Among the shrillest critics of Indiana's law is Apple CEO Tim Cook. Cook is liberal, as is the norm for Apple executives and legions of Apple customers. Writing in the Washington Post about Indiana's RFRA, he called it "dangerous" and declared that he is "standing up to oppose this new wave of legislation wherever it emerges." Here's the problem I have: Apple does tons of business in Saudi Arabia and Iran, both of which put people to death for being homosexual, yet Cook has never penned an op-ed or staged a news conference to declare that he is opposed to those nations' laws.
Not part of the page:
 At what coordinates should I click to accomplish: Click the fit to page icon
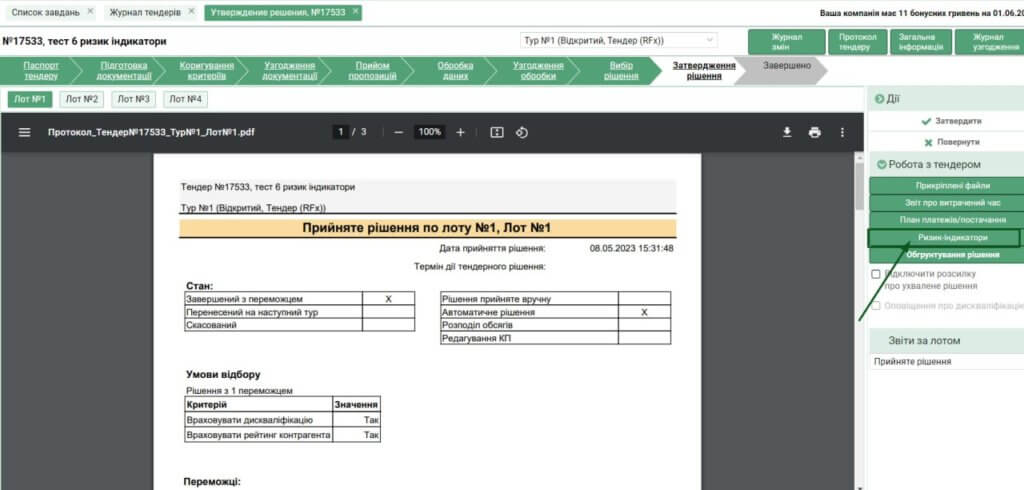tap(497, 132)
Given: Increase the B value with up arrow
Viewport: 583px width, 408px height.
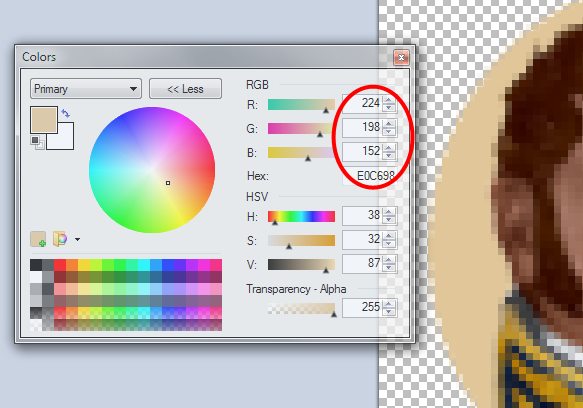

In fact, Apple has many more stores in Iran's capital city than it does in the entire state of Indiana, yet Tim Cook will not bring himself to criticize Iran's death to gays policy even though he happily criticizes Indiana's policy of "can't be forced to bake a gay wedding cake if you don't want to." And, Tim Cook is gay!

The bottom line is that Indiana is right -- and its critics are wrong at best, devious at worst. When pop culture and the Left tell you to oppose something, you can bet your bottom dollar that what you should really do is support it.

The nutty, contrived brouhaha over Indiana's RFRA is a perfect illustration of the fact that pop culture is fueled by ignorance and the Left is full of deceivers.

1 comment:

Unknown said...

In all honesty, I had an issue with it until I did a little digging. Based on the letter of the law your points are valid. I especially liked your array of examples!

To the concern of your point about the court hearing each situation on a case by case basis, that's where I believe the left gets concerned. And we all know, when one of the 2 sides gets their panties in a bunch, fear is the first tactic utilized.

Let me first state I'm a liberal. I wouldn't consider myself a radical and would argue some liberals would suggest I'm the second coming of Ben Carson merely because of the color of my skin. That was my clever way of bringing up I'm also black and from the DMV.

I worry this opportunity could be used as it was applied by a BBQ owner in SC in the late 60's when his religion wouldn't allow him to serve blacks at his restaurant. Then I worry about the jury of my peers hearing my case and the new norm it could create.

I will give pop culture this much, it sees all people the same and doesn't appear to have the same hang ups those born prior to the Nixon days. As my son reminds me, old people focus on what's different, young people look for common ground.

I'm very open to allowing a case by case basis to hear why a person is refused service or goods. But I hope there's an appreciation for why historically I worry this approach is highly probable for failure. But unlike the far right conservatives, I will openly tell you I don't have a better vetted solution at the time of this post. Therefore my critiques are limited until I have a better solution.

BTW, the Connecticut jab was nice! When I found that out I immediately thought that's gonna come back and bite him in the ass!